Encima del papel, la botella había sido debidamente llenada. Con ceño, Rustem comprobó con una rápida ojeada que el color era satisfactorio. Fue a la ventana y vio un árbol al alcance de la mano, las gruesas ramas todavía no cubiertas por las nuevas hojas. A un hombre que se encontrara en buena forma física no le habría costado salir por allí y llegar al suelo. Para alguien con unas costillas rotas y una profunda herida de espada que todavía estaba cicatrizando…

En la repisa de la ventana vio sangre.

Cuando examinó el pequeño patio observó un delgado rastro de sangre que cruzaba las piedras hasta el muro que daba a la calle. Súbitamente furioso, alzó la mirada hacia el cielo. Perun y la Dama sabían, a buen seguro, que había un límite a lo que podía hacer un médico. Meneó la cabeza y advirtió que hacía una mañana preciosa.

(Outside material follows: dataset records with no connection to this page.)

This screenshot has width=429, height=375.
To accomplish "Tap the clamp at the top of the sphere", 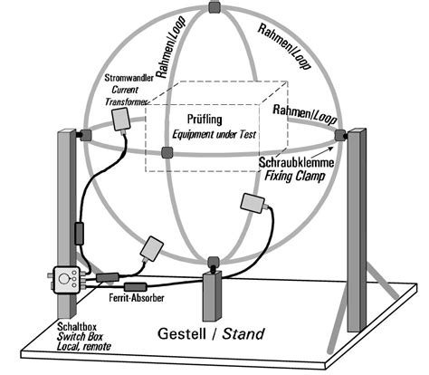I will coord(214,7).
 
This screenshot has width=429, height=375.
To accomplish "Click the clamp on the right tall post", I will coord(341,135).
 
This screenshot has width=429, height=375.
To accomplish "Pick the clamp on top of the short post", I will coord(213,264).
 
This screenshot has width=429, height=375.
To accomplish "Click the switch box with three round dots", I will coord(65,281).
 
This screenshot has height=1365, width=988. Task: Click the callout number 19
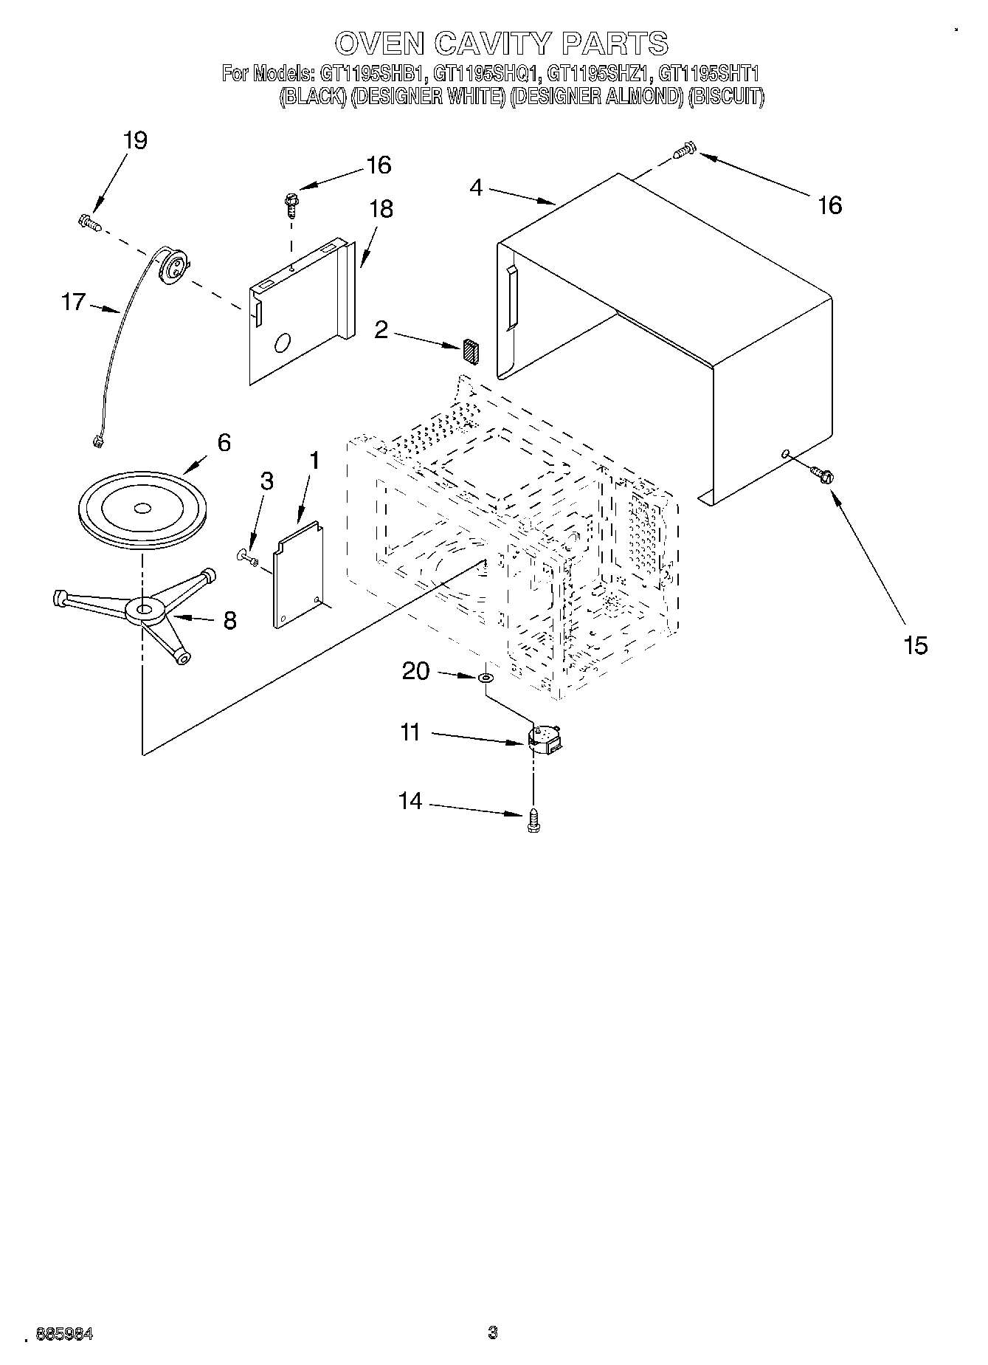(136, 140)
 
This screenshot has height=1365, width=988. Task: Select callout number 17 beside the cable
(73, 302)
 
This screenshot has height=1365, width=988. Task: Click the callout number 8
(229, 621)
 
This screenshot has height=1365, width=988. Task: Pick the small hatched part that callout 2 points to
(471, 351)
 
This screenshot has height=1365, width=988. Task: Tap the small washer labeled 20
(485, 676)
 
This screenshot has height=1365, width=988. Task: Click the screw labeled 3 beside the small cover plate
(248, 557)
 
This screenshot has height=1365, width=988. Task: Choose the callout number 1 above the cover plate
(314, 461)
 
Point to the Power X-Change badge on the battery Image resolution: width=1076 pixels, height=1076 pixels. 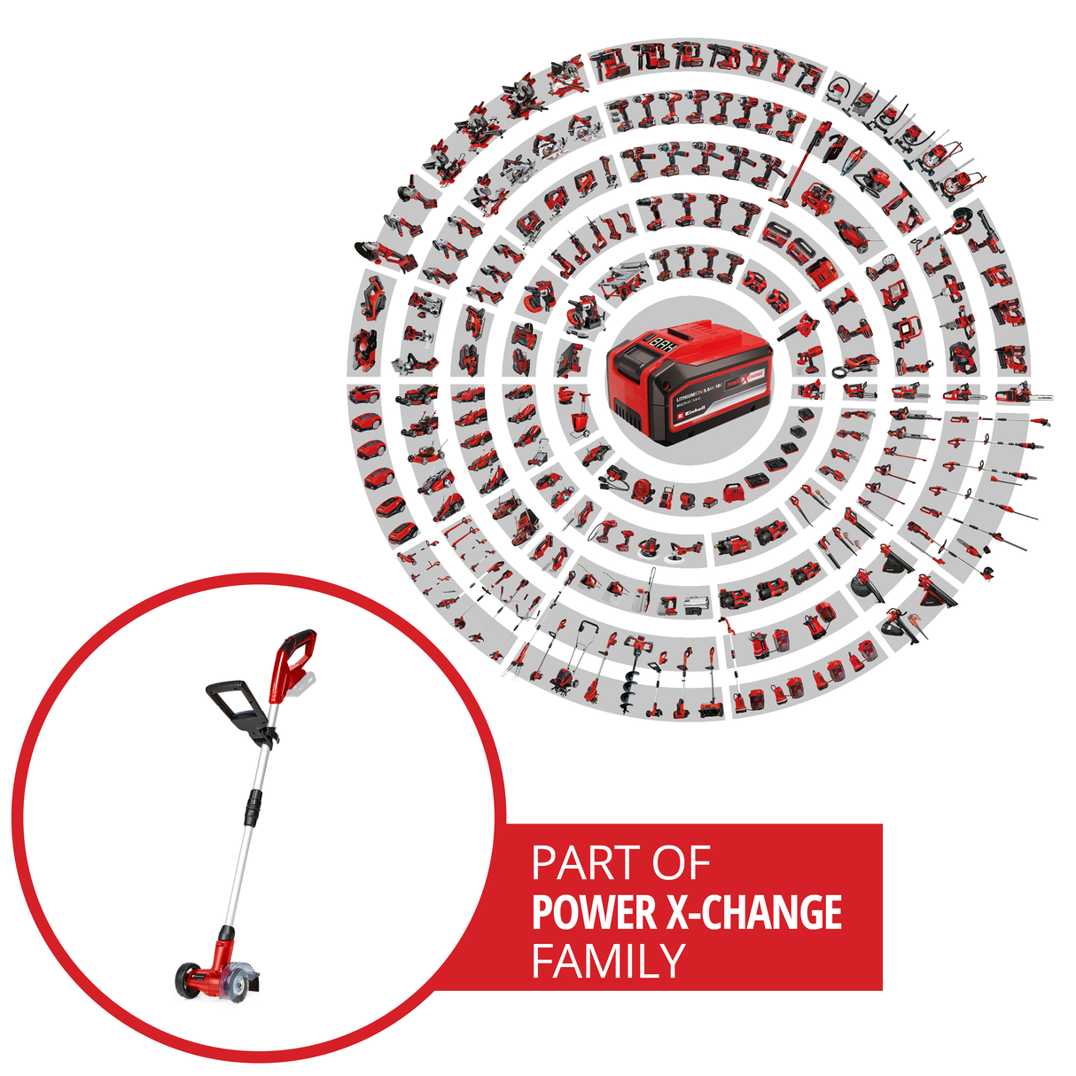click(745, 376)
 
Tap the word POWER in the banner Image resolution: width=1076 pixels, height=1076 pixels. click(594, 913)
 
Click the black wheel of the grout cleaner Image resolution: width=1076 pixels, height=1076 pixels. click(186, 979)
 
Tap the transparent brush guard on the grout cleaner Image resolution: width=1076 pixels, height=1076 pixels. click(241, 979)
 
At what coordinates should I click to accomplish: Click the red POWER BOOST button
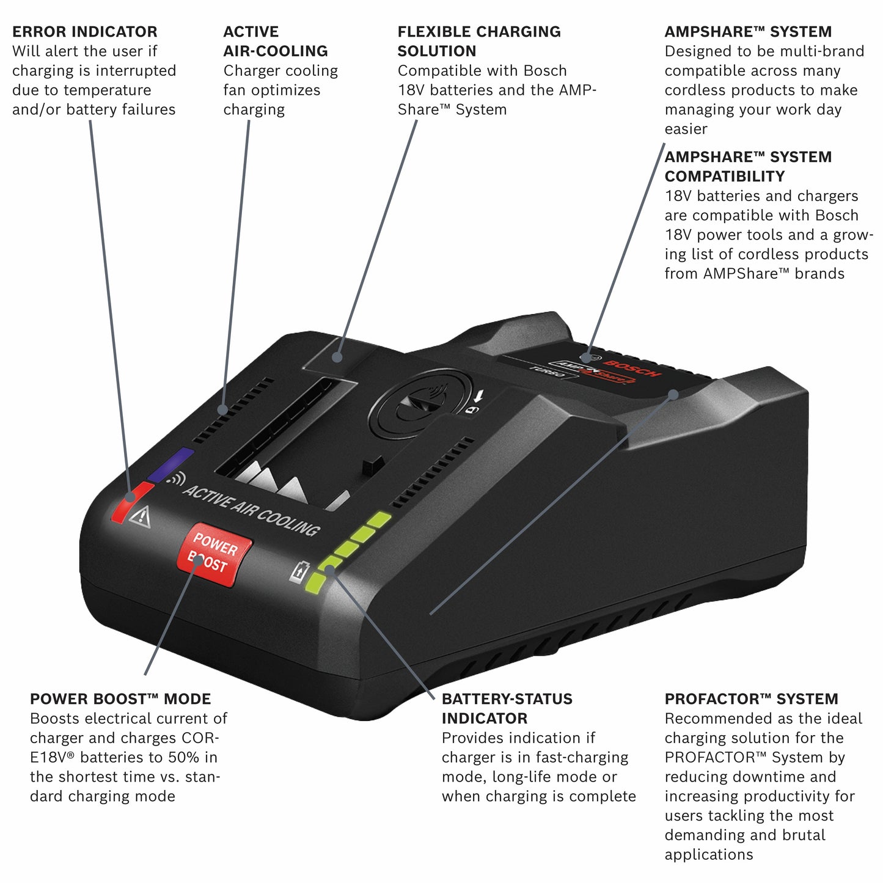213,554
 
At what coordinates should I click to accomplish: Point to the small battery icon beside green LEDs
299,571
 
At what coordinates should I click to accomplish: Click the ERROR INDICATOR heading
84,32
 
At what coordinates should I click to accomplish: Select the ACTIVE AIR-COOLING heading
275,42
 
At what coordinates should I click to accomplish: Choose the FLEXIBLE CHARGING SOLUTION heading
478,42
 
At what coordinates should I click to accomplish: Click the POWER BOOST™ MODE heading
120,699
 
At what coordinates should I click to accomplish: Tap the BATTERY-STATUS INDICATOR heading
507,709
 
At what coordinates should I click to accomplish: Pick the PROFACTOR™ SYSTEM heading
751,699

Decidió que después de visitar a sus pacientes, aquella tarde iría al Hipódromo para asistir al segundo día de carreras. «Os debo un poco de diversión». Envió un mensajero al maestro del Senado, preguntando si Bonosus podía ayudarle a ser admitido.

Estaba siendo muy ingenuo, por supuesto, aunque de manera excusable al ser forastero en Sarantium.

A su regreso el sirviente le informó de que Plautus Bonosus ya estaba en el Hipódromo, en la kathisma, el Palco Imperial. El emperador en persona asistía a las carreras de la mañana, y a mediodía se retiraría al palacio para atender asuntos de mayor envergadura. El maestro del Senado no abandonaría el Hipódromo en todo el día, permaneciendo allí como representante del Estado.

«Asuntos de mayor envergadura». Los gritos y martillazos procedentes del puerto podían ser oídos incluso allí, tan tierra adentro en dirección a las murallas.

Estaban construyendo navíos que no tardarían en estar listos para hacerse a la mar. Se decía que había diez mil hombres, entre soldados de a pie y contingentes de caballería, reunidos allí y en Deápolis al otro lado del estrecho. Se afirmaba que otros tantos se estaban concentrando en Megarium al oeste, le había dicho un paciente a Rustem hacía unos días. Estaba claro que el Imperio se encontraba al borde de la guerra, una invasión, algo indescriptiblemente espectacular y apasionante, aunque por el momento aún no se había anunciado nada.

En algún lugar de la ciudad, una mujer a la que Rustem había recibido órdenes de matar seguía el ritmo de sus días.

Ochenta mil sarantinos estaban en el Hipódromo viendo las carreras. Rustem se preguntó si ella estaría allí.